Fig 10. Sedia del Diavolo and Monte delle Gioie.

Retouched end-products with scars of successive series of unidirectional parallel removals. Line drawings modified after [3].

Fig 11. Sedia del Diavolo and Monte delle Gioie.

Cores (A, B) and retouched end-products (C, D) with scars of successive series of unidirectional parallel removals. Caption and symbols used in drawings as in Fig 10. Line drawings C and D modified after [3].

Secondary flaking

The repeated use of secondary flaking (called ‘ramification’ in French [46,47]) is one of the features that defines the SdD and MdG industry as Middle Paleolithic. Secondary flaking is not an exclusive feature of the Middle Paleolithic as it was already described in earlier industries [46,48]. Nevertheless, secondary flaking is a form of blank production that occurs more frequently in the Middle Paleolithic echoing the diversification of flaking methods [49]. In the industry from High-Lodge, now considered to be early Middle Paleolithic in age [50], N. Ashton [51] concludes that in the majority of cases the flaked flakes should be regarded as tools whereas secondary flakes were very rarely retouched. Secondary flakes of so-called Le Pucheuil-type [52] from the early Middle Paleolithic site of Le Pucheuil in Normandy (France) were also unretouched but use-wear analysis shows that they were used for multiple purposes [53]. Secondary flaking to produce supplementary blanks for retouched or unretouched tools has been documented in numerous though not all Middle Paleolithic industries of Western Europe. In Quina Mousterian industries scrapers with scaled retouch (Quina-type retouch) were frequently re-flaked to produce small blanks themselves retouched as side or transverse scrapers [46,54,55].
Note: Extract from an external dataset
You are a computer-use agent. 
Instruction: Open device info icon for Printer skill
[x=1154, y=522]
Six artifacts from SdD/MdG show evidence of secondary flaking according to two different modalities (Fig 12). In each case the blanks produced in this manner were retouched. The first modality, called Kombewa (Modality 1 in [56]), consist in extracting a flake, more or less invasive, from the ventral face of a primary flake (Fig 12A1–12A5). This secondary flake (2 artifacts in our case) as well as the secondary core (i.e. the flake used as core; 1 artifact) were retouched as sidescrapers or denticulates. The second modality involves the core-like pieces produced by the second reduction sequence described above (Fig 12B1–12B5; Fig 13). A percussion applied to one of the retouched edges of a scraper extracts a flake from the flat surface of the core-like piece. Note that the secondary flake and even the already retouched core-like piece were retouched afterward. In a single case a secondary flake was extracted from the dorsal face of a first flake (Nahr-Ibrahim modality, Modality 2 in [56]). As in the previous case, the primary flake was retouched prior to the extraction of the secondary flake and was retouched again afterward. As could be expected four cases of secondary flaking concern a reddish-brown flint which has the finest texture in the assemblage.
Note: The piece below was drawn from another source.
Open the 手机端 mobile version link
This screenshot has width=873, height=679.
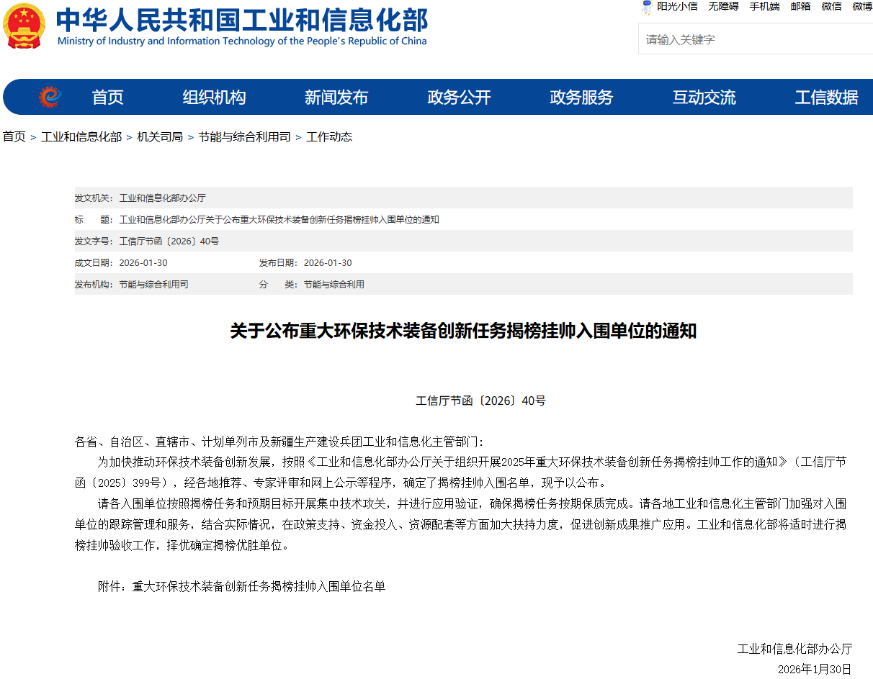pyautogui.click(x=764, y=6)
Fig 12. Schematic description of secondary flaking observed in the industry from Sedia del Diavolo and Monte delle Gioie.

(A1-A5) First modality. Secondary flaking on a flake (Kombewa modality). (B1-B5) second modality. Secondary flaking on a core-like scraper. In both modalities, cores and flakes were retouched as sidescrapers.

Fig 13. Monte delle Gioie.

Retouched (sidescraper) secondary core made from a sidescraper shaped on a primary core-like piece.

The shaping of small pebbles to directly make retouched tools is the least represented reduction sequence at SdD/MdG. Three artifacts were produced in this manner (Fig 14) but only one has a regularly retouched edge (Fig 14A).

Fig 14. Sedia del Diavolo and Monte delle Gioie.

Bifacial tools shaped on small flint pebbles. (A) Bifacial sidecraper. A flat surface is first shaped then the opposite one is retouched. (B-C) Bifacially retouched tools. Line drawing of B modified after [3].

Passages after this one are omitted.